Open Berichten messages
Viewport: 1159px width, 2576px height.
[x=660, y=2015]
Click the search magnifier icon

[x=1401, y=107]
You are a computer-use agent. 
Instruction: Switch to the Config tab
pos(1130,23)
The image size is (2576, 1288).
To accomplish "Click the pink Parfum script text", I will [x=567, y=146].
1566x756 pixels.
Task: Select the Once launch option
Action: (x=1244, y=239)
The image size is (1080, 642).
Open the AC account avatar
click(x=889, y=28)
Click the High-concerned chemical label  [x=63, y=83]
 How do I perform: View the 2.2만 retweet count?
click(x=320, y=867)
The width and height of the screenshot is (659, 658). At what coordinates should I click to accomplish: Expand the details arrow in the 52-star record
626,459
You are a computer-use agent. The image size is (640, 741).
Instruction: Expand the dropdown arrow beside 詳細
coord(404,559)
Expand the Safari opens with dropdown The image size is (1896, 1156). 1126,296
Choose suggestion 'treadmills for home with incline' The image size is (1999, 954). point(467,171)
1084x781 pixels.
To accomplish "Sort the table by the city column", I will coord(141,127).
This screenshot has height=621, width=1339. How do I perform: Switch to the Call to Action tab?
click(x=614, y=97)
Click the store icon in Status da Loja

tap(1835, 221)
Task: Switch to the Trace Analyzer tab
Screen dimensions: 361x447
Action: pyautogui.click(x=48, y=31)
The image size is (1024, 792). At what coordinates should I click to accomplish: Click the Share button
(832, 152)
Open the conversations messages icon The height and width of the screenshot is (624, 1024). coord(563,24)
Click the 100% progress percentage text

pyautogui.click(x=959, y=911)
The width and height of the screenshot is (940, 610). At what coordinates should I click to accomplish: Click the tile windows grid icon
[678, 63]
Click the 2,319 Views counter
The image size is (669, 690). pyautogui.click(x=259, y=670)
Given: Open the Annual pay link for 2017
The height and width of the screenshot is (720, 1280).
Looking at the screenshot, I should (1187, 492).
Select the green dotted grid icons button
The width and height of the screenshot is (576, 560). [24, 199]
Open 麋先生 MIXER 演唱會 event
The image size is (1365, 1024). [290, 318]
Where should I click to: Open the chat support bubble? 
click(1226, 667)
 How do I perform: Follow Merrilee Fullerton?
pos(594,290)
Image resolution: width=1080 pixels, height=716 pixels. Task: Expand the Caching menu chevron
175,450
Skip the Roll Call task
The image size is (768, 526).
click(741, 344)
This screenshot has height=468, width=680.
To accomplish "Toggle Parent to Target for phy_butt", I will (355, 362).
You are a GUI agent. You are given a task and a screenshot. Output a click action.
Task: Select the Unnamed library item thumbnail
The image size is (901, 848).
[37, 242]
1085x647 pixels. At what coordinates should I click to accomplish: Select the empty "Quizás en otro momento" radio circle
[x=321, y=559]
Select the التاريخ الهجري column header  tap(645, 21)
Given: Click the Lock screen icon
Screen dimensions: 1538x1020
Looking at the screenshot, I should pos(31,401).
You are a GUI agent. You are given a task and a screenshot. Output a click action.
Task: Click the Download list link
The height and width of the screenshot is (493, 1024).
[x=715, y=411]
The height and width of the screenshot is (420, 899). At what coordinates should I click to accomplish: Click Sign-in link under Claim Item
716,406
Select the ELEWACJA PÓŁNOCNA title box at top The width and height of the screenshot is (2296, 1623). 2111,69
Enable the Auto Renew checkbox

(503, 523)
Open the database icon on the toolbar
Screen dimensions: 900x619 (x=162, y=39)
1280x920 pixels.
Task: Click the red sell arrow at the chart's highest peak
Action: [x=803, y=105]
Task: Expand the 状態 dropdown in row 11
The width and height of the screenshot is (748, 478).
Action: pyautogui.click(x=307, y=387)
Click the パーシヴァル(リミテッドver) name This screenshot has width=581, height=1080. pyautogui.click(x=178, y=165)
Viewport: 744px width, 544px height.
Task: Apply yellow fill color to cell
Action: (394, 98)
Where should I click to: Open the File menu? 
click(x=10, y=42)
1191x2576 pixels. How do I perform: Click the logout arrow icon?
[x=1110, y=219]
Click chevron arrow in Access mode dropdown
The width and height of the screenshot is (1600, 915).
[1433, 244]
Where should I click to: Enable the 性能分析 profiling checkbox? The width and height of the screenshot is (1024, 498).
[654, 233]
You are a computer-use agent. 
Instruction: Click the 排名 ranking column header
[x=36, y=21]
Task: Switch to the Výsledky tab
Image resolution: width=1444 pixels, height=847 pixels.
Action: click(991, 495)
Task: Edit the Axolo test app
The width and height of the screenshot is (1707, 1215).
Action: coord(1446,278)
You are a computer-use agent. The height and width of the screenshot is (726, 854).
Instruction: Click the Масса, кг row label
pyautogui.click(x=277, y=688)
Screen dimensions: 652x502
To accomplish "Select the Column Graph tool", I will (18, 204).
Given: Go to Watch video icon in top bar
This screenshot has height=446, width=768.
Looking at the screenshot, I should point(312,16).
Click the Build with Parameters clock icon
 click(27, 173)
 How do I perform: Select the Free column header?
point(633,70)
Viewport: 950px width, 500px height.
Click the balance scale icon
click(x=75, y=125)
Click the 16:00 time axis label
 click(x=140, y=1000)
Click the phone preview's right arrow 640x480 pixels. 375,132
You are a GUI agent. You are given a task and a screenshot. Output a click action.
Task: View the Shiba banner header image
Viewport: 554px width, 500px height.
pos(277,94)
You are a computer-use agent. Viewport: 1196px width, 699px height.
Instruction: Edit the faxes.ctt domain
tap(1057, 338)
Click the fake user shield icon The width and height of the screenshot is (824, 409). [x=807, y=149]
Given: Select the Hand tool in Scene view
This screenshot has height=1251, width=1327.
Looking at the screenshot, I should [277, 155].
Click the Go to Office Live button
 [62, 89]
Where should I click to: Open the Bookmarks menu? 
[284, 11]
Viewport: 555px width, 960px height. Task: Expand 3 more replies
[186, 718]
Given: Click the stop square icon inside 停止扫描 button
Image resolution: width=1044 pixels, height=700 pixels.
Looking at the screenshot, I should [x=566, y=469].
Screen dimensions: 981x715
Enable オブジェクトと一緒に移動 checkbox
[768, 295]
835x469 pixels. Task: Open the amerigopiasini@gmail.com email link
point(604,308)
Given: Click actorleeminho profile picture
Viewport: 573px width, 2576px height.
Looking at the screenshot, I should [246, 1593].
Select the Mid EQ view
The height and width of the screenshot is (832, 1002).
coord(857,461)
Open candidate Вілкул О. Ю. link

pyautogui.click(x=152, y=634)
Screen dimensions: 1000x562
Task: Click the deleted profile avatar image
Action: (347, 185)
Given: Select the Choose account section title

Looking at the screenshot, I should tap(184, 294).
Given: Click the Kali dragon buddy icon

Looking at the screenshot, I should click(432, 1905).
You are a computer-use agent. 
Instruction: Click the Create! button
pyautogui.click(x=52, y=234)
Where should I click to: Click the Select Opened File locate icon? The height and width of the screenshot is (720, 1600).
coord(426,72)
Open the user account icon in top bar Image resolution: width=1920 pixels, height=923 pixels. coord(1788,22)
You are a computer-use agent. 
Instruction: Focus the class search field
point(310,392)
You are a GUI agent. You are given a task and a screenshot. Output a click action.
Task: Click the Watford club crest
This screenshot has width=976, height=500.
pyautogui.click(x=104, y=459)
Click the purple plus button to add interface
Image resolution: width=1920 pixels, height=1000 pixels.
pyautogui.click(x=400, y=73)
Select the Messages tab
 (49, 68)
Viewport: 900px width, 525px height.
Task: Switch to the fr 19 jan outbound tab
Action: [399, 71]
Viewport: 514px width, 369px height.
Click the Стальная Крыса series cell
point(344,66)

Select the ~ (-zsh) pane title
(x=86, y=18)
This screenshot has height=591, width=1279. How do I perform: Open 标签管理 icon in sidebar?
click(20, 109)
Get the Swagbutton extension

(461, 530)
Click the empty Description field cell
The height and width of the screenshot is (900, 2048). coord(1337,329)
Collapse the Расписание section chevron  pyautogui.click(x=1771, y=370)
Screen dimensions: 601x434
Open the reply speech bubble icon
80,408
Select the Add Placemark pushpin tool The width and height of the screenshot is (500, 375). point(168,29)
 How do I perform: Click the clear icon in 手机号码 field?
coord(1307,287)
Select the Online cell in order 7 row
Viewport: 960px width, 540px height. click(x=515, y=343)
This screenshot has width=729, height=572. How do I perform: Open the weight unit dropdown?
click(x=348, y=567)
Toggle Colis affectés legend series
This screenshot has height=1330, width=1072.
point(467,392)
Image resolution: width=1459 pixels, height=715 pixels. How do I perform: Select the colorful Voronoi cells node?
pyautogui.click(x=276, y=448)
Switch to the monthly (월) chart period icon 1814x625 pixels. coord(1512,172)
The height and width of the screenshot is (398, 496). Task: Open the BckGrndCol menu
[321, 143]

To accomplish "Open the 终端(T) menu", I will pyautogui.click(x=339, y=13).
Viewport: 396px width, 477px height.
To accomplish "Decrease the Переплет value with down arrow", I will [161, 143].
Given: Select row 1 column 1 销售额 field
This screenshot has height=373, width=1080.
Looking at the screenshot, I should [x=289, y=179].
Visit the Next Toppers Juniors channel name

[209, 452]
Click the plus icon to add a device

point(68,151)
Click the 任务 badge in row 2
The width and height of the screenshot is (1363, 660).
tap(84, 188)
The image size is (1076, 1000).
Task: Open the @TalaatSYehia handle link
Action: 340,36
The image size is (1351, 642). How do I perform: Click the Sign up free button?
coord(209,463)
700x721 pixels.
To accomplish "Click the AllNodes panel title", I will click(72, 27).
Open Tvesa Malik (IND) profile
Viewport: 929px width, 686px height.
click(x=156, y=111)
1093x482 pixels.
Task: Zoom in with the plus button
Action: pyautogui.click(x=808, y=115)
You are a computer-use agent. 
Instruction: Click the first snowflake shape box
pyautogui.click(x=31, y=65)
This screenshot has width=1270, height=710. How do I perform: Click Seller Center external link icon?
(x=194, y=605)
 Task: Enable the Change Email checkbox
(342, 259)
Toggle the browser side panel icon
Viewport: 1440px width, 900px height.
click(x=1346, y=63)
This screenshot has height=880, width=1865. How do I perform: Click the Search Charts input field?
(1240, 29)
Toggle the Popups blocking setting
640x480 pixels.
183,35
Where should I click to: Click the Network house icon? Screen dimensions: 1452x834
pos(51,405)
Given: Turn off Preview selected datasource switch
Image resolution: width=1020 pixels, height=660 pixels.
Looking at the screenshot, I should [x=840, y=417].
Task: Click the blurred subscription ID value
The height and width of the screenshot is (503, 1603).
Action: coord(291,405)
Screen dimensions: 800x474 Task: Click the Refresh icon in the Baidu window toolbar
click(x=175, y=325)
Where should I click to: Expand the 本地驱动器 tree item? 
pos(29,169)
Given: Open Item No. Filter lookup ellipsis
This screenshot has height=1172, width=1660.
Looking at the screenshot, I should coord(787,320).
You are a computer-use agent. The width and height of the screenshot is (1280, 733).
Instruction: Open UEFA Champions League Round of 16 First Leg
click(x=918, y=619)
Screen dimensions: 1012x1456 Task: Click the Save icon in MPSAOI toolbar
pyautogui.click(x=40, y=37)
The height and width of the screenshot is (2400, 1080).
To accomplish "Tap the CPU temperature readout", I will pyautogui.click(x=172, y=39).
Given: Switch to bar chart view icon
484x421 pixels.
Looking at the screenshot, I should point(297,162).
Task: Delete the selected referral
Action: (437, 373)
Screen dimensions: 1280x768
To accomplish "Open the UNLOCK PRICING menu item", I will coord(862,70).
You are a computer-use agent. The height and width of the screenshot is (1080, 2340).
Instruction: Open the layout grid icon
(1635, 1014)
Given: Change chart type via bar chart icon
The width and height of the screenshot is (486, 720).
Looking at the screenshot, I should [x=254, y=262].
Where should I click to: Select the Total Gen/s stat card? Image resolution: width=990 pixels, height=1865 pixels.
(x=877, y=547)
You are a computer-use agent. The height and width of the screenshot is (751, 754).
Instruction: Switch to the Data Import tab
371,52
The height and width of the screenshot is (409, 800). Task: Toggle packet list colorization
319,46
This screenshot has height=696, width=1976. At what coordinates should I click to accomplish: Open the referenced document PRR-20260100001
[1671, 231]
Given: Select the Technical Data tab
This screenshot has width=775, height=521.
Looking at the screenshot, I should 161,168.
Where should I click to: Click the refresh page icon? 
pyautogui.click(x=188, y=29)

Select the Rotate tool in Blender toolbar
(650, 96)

★ ★ ★ ★ ★ ★ ★

Each line from the start of the listing above through the line containing "The image size is (2576, 1288)." should be copied exactly, please, with no other lines added.

Open Berichten messages
Viewport: 1159px width, 2576px height.
[x=660, y=2015]
Click the search magnifier icon

[x=1401, y=107]
You are a computer-use agent. 
Instruction: Switch to the Config tab
pos(1130,23)
The image size is (2576, 1288).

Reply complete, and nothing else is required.